**What needs to be done**
Print the lines from the one containing "The image size is (500, 202)." through the end of the material below, both included, exactly as they appear and without pictures.

**Material to process**
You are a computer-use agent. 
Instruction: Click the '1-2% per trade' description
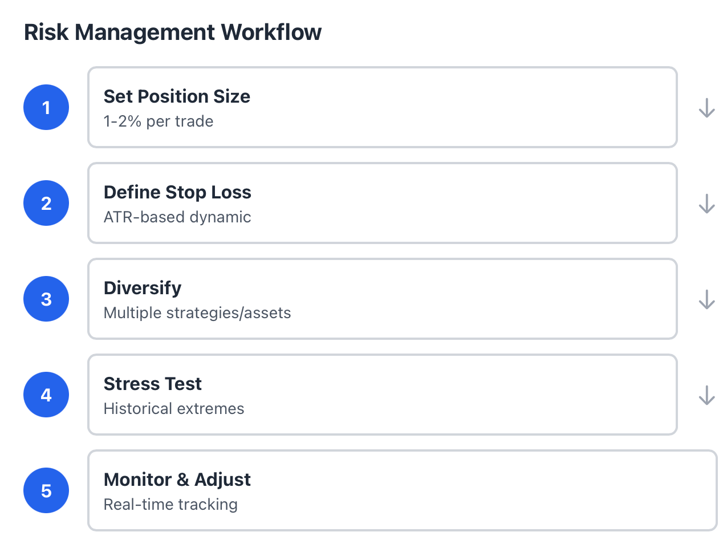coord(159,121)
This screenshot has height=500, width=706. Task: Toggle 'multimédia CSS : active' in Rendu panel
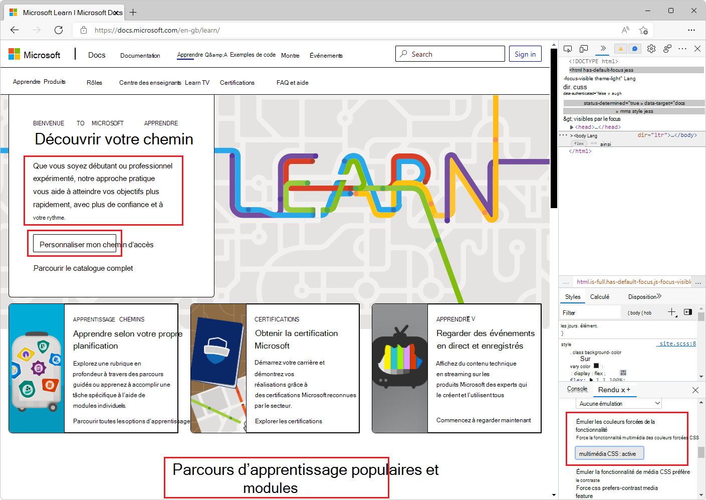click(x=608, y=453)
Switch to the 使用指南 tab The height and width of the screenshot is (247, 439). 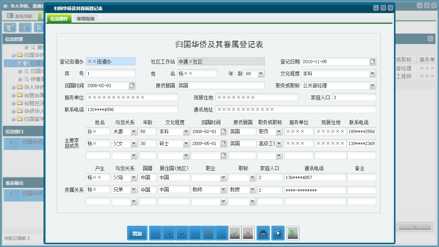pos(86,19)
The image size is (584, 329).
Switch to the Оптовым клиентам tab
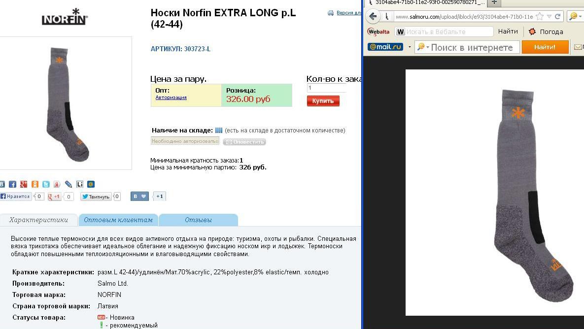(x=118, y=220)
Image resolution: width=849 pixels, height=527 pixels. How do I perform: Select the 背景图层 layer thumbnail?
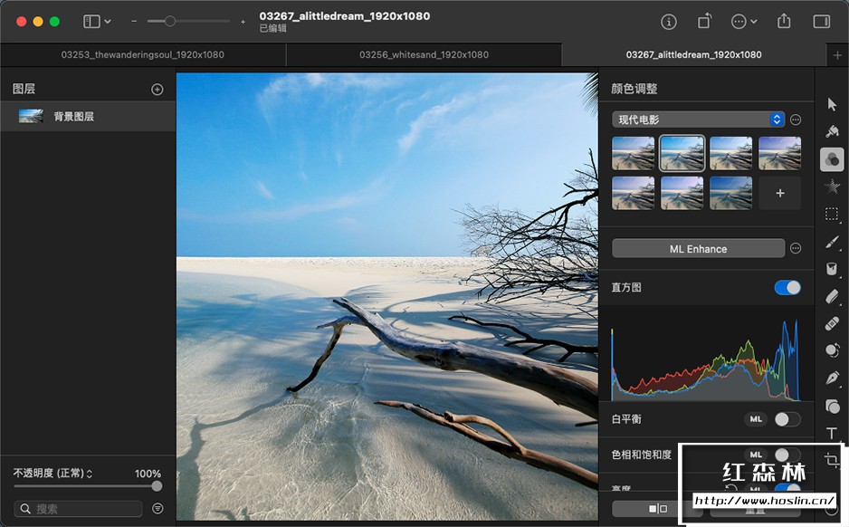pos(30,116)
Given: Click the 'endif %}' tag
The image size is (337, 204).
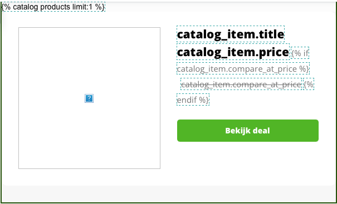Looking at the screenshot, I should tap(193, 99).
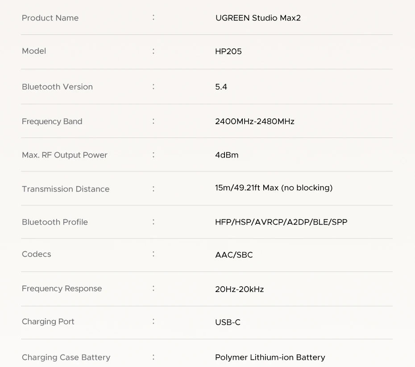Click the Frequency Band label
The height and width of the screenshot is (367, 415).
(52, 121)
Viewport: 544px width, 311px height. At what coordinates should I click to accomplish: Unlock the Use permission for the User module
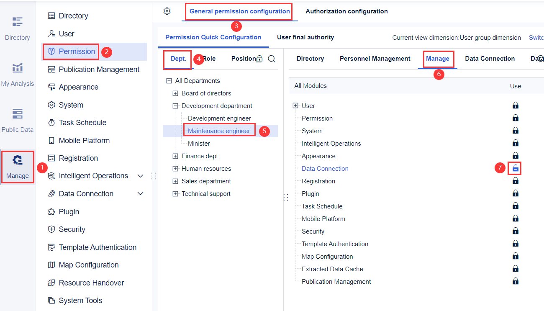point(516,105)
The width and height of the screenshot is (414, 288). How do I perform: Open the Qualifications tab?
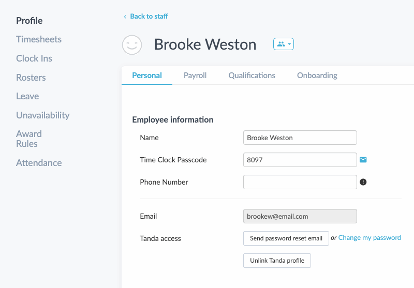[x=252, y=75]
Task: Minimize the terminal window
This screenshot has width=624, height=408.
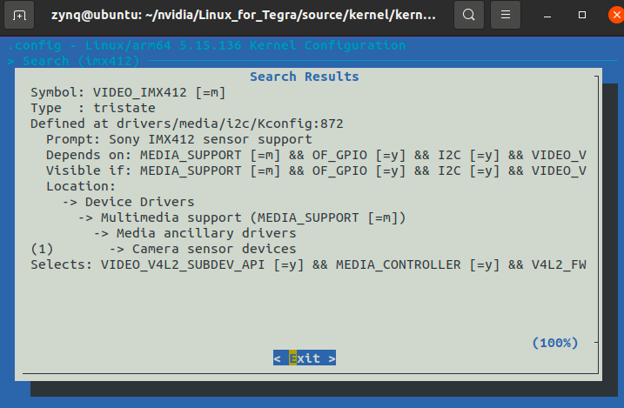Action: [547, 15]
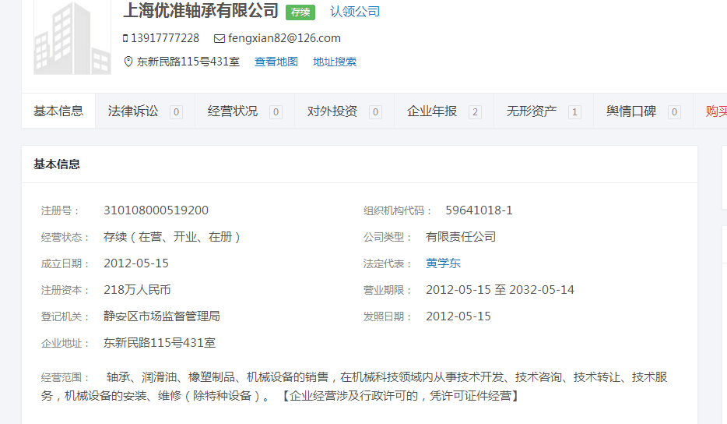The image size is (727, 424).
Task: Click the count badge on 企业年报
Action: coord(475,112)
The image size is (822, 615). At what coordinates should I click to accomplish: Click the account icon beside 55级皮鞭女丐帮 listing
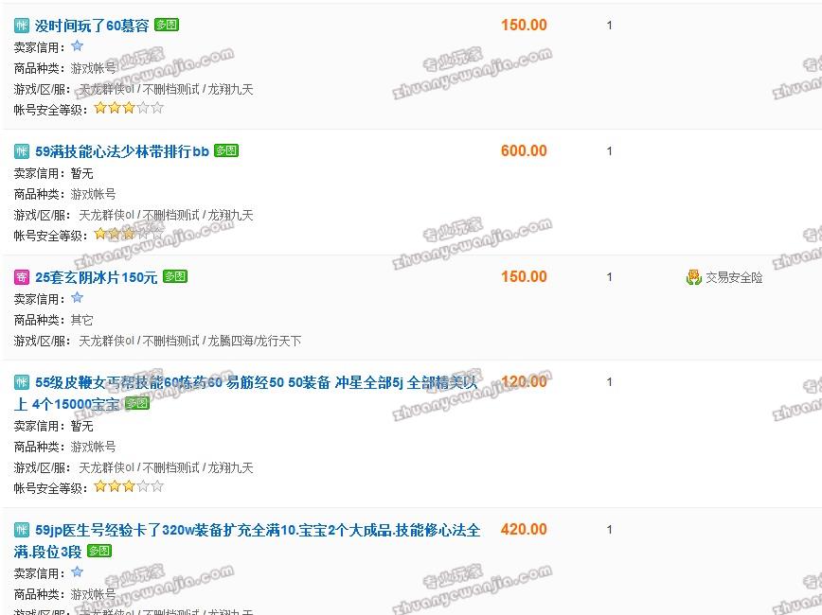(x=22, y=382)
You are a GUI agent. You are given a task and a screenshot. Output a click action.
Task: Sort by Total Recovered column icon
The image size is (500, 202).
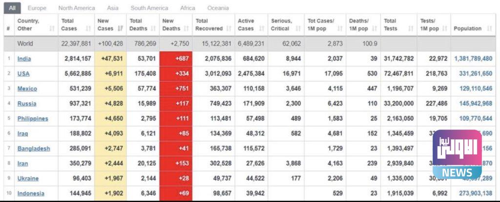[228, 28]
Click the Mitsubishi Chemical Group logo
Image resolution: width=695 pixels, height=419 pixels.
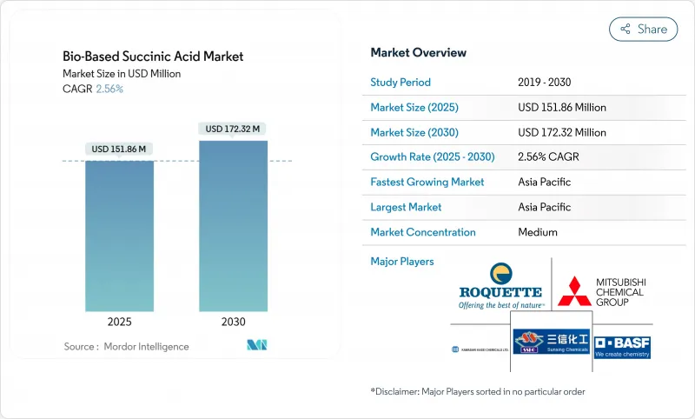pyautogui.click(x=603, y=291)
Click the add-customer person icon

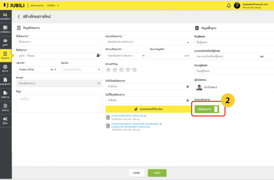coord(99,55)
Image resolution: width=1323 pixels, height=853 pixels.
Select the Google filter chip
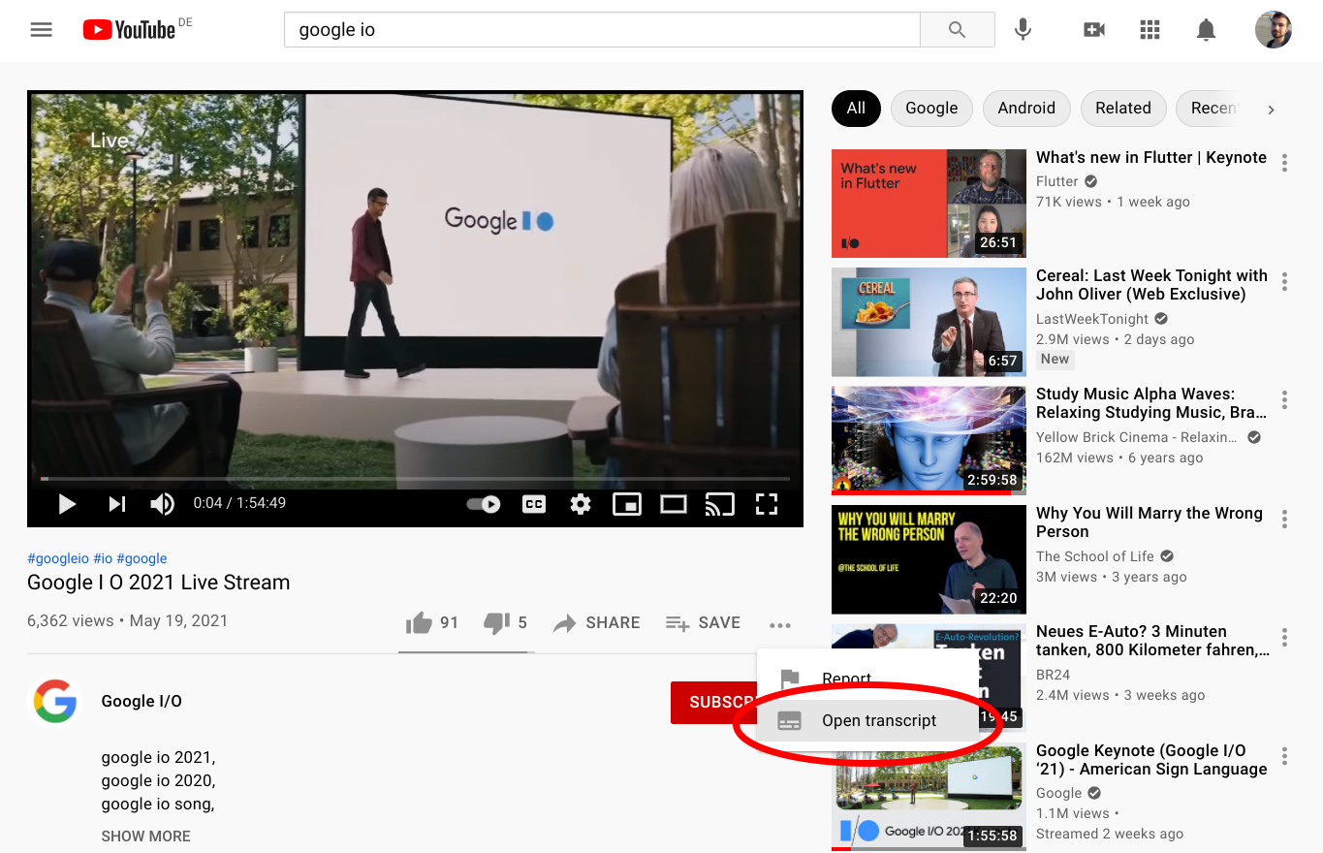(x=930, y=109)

**Task output**
The image size is (500, 202).
[228, 28]
Click the Mitsubishi Chemical Group logo
Image resolution: width=695 pixels, height=419 pixels.
pyautogui.click(x=603, y=291)
Click the add-customer person icon

coord(99,55)
Image resolution: width=1323 pixels, height=853 pixels.
Select the Google filter chip
(x=930, y=109)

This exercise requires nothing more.